The big pictures shows the Hives in their new Modern Romance get-up; news has Reading and Leeds line-ups while Mike Skinner runs through the new Streets album ("I wanted to make an Alfred Hitchcock film in a song"). The tricky business of reporting on the MTV war with the indie labels is dealt with delicately - the paper mentions that MTV2 carries the NME chart show, but doesn't quite make space to acknowledge the joint ads sales house that unites their parent companies (and Capital Radio) a little closer than that.

Hal's front man Dave Allen does the CD thing - the Beatles and Bob Dylan are invited along.
Peter Robinson meets Neil Hannon, and asks how much it would cost to rent his life. Hannon reckons it's a couple of grand a week, which seems to be a rather harsh mark-up for a couple of nice suits and the adoration of a few dozen slightly balding men.

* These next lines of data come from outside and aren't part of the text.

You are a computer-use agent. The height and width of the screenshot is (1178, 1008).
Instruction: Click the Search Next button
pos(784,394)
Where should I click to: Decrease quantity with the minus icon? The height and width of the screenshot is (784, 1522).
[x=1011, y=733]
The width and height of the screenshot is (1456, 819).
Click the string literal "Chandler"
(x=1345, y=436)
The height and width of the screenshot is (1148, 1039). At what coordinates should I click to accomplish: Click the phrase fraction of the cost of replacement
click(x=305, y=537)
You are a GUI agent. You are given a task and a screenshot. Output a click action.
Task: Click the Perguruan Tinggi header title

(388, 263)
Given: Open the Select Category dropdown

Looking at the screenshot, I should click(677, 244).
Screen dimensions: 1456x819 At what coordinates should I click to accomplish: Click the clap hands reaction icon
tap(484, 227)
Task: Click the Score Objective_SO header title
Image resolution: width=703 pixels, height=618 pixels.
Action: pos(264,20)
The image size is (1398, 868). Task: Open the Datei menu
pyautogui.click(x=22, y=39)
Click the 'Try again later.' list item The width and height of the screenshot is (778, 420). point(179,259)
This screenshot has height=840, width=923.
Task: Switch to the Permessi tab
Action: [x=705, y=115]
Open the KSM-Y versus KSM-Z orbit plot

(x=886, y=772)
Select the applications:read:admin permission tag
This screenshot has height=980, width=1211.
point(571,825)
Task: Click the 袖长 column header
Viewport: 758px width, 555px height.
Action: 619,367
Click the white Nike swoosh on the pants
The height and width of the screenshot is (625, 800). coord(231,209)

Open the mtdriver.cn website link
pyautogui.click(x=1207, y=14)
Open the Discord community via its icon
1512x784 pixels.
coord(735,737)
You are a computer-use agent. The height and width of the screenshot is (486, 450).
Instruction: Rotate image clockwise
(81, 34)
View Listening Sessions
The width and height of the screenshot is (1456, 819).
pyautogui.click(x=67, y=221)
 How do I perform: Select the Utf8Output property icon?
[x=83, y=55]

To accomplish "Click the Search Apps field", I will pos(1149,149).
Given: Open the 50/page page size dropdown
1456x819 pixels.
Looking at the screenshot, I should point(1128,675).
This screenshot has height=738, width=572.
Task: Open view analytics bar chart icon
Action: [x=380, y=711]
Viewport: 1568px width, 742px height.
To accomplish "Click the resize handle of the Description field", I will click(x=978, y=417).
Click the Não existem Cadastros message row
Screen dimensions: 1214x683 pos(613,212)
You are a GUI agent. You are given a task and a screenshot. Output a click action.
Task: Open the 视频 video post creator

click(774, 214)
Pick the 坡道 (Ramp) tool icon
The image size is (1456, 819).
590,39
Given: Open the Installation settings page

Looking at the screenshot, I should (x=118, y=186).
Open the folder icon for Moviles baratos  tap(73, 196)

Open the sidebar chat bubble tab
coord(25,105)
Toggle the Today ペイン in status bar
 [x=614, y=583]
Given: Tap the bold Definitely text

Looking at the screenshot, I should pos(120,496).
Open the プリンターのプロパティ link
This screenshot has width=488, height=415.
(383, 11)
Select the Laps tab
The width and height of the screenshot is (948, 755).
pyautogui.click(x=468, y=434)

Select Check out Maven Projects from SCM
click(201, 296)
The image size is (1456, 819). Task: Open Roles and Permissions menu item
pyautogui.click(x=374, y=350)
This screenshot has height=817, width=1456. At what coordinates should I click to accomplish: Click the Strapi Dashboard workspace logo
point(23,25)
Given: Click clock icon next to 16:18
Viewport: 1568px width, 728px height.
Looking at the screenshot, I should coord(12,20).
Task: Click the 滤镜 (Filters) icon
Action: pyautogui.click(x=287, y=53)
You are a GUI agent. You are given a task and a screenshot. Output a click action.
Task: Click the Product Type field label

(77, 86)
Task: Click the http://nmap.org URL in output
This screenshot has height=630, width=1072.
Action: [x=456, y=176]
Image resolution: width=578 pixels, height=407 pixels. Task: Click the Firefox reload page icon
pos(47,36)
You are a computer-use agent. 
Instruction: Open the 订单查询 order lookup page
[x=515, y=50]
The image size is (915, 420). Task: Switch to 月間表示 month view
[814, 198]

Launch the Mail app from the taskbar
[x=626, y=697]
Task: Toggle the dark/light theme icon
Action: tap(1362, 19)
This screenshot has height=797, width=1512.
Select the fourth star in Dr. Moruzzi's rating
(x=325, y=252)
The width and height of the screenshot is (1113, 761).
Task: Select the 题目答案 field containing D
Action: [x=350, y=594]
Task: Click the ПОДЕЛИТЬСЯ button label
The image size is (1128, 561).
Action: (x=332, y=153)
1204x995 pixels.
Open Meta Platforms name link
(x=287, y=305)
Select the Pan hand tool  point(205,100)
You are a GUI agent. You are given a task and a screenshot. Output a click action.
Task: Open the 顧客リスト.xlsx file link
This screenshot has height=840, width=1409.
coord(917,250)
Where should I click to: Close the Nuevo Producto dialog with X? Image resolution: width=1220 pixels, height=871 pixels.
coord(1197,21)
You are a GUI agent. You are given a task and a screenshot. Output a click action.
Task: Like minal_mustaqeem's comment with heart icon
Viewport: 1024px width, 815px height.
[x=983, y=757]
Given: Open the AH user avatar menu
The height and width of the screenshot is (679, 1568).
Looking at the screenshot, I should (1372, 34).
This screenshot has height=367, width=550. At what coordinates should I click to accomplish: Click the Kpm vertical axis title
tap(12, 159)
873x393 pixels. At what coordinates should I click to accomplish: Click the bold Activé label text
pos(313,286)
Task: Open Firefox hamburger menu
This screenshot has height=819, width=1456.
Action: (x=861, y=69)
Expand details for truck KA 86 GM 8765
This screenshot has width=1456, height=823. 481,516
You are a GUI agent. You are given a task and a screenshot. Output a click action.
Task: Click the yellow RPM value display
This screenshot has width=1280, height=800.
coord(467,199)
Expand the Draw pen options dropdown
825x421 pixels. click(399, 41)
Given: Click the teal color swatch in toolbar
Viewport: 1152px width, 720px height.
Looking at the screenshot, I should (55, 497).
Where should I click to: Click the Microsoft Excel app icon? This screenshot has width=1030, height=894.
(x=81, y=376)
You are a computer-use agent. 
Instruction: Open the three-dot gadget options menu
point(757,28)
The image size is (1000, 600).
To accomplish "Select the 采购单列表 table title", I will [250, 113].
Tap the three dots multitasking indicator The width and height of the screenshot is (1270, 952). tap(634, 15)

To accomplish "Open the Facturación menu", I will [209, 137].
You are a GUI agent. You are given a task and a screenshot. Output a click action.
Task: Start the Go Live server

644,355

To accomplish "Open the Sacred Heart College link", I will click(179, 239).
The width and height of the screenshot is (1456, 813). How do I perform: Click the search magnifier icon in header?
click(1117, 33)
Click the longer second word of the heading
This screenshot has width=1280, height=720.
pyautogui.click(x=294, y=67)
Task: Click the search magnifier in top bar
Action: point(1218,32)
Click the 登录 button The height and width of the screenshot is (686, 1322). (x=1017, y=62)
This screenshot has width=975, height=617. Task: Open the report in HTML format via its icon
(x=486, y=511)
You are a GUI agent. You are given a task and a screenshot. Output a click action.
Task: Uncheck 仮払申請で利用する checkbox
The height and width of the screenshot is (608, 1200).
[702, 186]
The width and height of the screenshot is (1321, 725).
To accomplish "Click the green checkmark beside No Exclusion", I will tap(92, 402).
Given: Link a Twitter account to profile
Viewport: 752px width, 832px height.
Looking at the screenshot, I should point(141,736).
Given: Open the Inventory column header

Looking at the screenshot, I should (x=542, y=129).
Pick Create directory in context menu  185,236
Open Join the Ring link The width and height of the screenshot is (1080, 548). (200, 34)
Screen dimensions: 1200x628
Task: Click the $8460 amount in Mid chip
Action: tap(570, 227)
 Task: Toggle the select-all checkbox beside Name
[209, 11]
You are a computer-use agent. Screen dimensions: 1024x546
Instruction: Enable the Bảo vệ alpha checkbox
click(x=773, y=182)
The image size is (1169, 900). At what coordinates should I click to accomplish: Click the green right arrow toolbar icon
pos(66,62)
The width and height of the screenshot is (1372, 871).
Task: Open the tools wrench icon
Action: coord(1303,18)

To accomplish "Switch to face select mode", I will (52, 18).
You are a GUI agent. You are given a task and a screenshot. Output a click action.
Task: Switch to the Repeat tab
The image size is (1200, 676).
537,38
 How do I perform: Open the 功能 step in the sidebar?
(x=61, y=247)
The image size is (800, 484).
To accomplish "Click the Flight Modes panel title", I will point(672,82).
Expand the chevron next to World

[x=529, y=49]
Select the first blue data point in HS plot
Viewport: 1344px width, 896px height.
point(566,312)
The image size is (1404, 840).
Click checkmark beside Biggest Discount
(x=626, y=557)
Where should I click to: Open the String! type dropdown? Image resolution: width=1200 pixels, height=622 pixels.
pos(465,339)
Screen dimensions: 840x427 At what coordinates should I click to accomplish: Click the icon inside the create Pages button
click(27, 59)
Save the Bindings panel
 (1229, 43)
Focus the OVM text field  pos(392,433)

Signs that you're probably too old to read NME: If you had to headline a piece about the Swedish collective The Concretes, you'd go for Concrete Blondes, wouldn't you? But they went for The Polyphonic Swedes. We prefer ours, to be frank.

So, Scissor Sisters, how are you going to save rock and roll? "They've tried to pigeonhole us, calling us the pop Darkness or art rock. They tried to call us the Village People which is, like, 'oh fuck off.' Music to me is rock and roll above all else." Well, yeah, you whinge about pigeonholing like 'proper' rock acts. But the desire to push themselves free from the charges of trendiness or being fashionistas doesn't quite convince.

Posters are singers who act - Snoop, Presley, Madonna - no, really - and Prince.

Wolfman - who is he? What does he do? Well, really, he's just another Pete Doherty single delivery system, but he's not a real werewolf. Let's clear that up now.

reviews
live
the brit pack tour - "lots of boys with guitars"
courtney love - bowery ballroom, new york - "even her burn-out is inspiring to watch", 9
the murder of rosa luxembourg - London Needles - "short, sharp shock"

albums
delays - faded seaside glamour - "there's a bit of rough in these diamonds yet", 7
ben kweller - on my way - "we think he'll like you", 6
tindersticks - working for the man: the island years - "adoration of this band should be mandatory", 9

singles
sotw
black wire - attack! attack! attack! - "make being in a band seem the best idea in the world"
seachange - news from nowhere - "jo whiley indie"

And finally, as if kicking the issue off with a whack of Mudhoney wasn't enough, it closes with Tom Delonge of Blink 182 enthusing about Fugazi. If you'll excuse us, we're off to below "suffer your in-ter-pre-tay-shun of what it means to BE! A! Man!" at the top of our little lungs.